• **GIVEN INSTRUCTION**
Rescale the stretch of lines from the one containing "Tap the 'R v Ndizeye' hyperlink" through the end of the lines, reproducing each line in full, requests included. Multiply every coordinate in the answers by 0.6 and round to whole numbers, with halves rounding up.

-----

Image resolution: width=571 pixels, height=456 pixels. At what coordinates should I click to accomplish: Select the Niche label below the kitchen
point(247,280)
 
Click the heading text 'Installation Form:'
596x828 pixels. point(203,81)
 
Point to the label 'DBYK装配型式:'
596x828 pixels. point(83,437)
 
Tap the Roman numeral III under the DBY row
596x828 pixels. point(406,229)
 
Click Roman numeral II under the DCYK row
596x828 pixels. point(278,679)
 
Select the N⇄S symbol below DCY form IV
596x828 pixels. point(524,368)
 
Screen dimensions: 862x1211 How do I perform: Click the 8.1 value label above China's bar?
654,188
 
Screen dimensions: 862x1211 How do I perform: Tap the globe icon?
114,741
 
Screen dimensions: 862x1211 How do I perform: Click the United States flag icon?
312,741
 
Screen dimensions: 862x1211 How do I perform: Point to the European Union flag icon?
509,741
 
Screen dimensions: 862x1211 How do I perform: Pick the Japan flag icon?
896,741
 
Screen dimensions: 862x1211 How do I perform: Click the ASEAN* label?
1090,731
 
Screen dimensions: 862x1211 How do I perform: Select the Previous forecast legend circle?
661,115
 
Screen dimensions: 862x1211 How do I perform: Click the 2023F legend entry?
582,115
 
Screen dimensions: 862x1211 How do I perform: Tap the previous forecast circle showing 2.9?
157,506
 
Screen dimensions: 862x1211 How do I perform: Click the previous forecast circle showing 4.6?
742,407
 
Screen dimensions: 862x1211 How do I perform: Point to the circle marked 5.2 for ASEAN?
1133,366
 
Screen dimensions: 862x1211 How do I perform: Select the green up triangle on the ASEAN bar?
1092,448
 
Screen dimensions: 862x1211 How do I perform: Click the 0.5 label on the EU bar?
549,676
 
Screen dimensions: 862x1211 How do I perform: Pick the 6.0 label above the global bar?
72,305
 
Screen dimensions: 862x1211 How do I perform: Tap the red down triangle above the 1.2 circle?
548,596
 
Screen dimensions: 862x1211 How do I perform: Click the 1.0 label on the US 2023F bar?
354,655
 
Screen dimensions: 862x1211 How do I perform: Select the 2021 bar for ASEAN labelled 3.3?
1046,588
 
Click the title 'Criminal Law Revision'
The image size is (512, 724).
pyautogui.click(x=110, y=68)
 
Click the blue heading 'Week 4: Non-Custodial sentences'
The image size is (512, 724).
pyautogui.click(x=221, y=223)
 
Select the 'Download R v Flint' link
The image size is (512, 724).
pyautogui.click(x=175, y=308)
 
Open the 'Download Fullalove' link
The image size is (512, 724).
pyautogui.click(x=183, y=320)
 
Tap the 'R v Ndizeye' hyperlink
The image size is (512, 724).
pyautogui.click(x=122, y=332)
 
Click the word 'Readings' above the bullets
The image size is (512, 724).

-----

• **TASK OUTPUT**
Tap the 'R v Ndizeye' hyperlink
The image size is (512, 724).
pyautogui.click(x=73, y=199)
 
Click the word 'Readings' above the bullets
The image size is (512, 724).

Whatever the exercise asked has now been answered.